■ Task requirements ■
Swap every "GUI agent" in the records below for "UI assistant", and give all the lines again with nothing else changed.

■ Raw records ■

** Start **

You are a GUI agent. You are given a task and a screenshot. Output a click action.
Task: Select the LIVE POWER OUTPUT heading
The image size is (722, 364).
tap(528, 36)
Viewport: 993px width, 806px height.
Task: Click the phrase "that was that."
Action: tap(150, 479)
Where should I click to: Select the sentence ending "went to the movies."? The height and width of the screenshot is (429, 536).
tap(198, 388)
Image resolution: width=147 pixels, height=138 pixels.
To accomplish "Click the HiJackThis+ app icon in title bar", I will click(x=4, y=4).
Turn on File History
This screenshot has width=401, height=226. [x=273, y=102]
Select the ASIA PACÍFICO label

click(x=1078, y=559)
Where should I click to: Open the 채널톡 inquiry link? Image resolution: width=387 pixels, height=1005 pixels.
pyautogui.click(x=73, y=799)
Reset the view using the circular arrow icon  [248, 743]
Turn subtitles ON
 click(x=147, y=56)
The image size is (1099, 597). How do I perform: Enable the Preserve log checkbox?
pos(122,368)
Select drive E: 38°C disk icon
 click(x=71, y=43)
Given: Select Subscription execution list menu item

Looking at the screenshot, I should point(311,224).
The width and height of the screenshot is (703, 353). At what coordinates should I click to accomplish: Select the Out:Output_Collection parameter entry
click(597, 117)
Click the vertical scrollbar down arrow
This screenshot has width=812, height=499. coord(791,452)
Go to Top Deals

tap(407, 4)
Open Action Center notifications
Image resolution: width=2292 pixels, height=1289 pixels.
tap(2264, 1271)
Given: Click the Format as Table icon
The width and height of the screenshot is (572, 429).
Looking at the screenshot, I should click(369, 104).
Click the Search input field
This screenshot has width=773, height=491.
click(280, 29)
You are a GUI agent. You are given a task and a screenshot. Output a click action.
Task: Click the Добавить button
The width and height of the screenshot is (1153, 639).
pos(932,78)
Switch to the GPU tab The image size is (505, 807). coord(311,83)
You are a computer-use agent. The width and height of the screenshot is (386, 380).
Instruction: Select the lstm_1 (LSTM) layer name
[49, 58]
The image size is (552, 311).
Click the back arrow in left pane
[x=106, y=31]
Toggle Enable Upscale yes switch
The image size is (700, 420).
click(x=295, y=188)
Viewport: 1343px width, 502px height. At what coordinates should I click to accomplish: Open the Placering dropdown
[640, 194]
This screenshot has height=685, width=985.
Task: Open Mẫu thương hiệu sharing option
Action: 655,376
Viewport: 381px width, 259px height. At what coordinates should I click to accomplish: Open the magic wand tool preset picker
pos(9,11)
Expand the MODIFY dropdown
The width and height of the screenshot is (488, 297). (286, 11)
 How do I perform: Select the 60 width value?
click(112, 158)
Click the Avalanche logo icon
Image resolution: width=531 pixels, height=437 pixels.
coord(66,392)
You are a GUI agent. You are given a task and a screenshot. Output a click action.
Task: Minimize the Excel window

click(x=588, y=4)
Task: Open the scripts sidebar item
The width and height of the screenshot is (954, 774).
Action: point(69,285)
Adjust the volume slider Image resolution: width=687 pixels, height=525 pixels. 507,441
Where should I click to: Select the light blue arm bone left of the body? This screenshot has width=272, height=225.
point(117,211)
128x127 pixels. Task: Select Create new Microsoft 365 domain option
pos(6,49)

** End **

■ Task solution ■
You are a UI assistant. You are given a task and a screenshot. Output a click action.
Task: Select the LIVE POWER OUTPUT heading
The image size is (722, 364).
tap(528, 36)
Viewport: 993px width, 806px height.
Task: Click the phrase "that was that."
Action: tap(150, 479)
Where should I click to: Select the sentence ending "went to the movies."? The height and width of the screenshot is (429, 536).
tap(198, 388)
Image resolution: width=147 pixels, height=138 pixels.
To accomplish "Click the HiJackThis+ app icon in title bar", I will click(x=4, y=4).
Turn on File History
This screenshot has width=401, height=226. [x=273, y=102]
Select the ASIA PACÍFICO label

click(x=1078, y=559)
Where should I click to: Open the 채널톡 inquiry link? Image resolution: width=387 pixels, height=1005 pixels.
pyautogui.click(x=73, y=799)
Reset the view using the circular arrow icon  [248, 743]
Turn subtitles ON
 click(x=147, y=56)
The image size is (1099, 597). How do I perform: Enable the Preserve log checkbox?
pos(122,368)
Select drive E: 38°C disk icon
 click(x=71, y=43)
Given: Select Subscription execution list menu item

Looking at the screenshot, I should point(311,224).
The width and height of the screenshot is (703, 353). At what coordinates should I click to accomplish: Select the Out:Output_Collection parameter entry
click(597, 117)
Click the vertical scrollbar down arrow
This screenshot has width=812, height=499. coord(791,452)
Go to Top Deals

tap(407, 4)
Open Action Center notifications
Image resolution: width=2292 pixels, height=1289 pixels.
tap(2264, 1271)
Given: Click the Format as Table icon
The width and height of the screenshot is (572, 429).
Looking at the screenshot, I should click(369, 104).
Click the Search input field
This screenshot has width=773, height=491.
click(280, 29)
You are a UI assistant. You are given a task and a screenshot. Output a click action.
Task: Click the Добавить button
The width and height of the screenshot is (1153, 639).
pos(932,78)
Switch to the GPU tab The image size is (505, 807). coord(311,83)
You are a computer-use agent. The width and height of the screenshot is (386, 380).
Instruction: Select the lstm_1 (LSTM) layer name
[49, 58]
The image size is (552, 311).
Click the back arrow in left pane
[x=106, y=31]
Toggle Enable Upscale yes switch
The image size is (700, 420).
click(x=295, y=188)
Viewport: 1343px width, 502px height. At what coordinates should I click to accomplish: Open the Placering dropdown
[640, 194]
This screenshot has height=685, width=985.
Task: Open Mẫu thương hiệu sharing option
Action: 655,376
Viewport: 381px width, 259px height. At what coordinates should I click to accomplish: Open the magic wand tool preset picker
pos(9,11)
Expand the MODIFY dropdown
The width and height of the screenshot is (488, 297). (286, 11)
 How do I perform: Select the 60 width value?
click(112, 158)
Click the Avalanche logo icon
Image resolution: width=531 pixels, height=437 pixels.
coord(66,392)
You are a UI assistant. You are given a task and a screenshot. Output a click action.
Task: Minimize the Excel window

click(x=588, y=4)
Task: Open the scripts sidebar item
The width and height of the screenshot is (954, 774).
Action: point(69,285)
Adjust the volume slider Image resolution: width=687 pixels, height=525 pixels. 507,441
Where should I click to: Select the light blue arm bone left of the body? This screenshot has width=272, height=225.
point(117,211)
128x127 pixels. Task: Select Create new Microsoft 365 domain option
pos(6,49)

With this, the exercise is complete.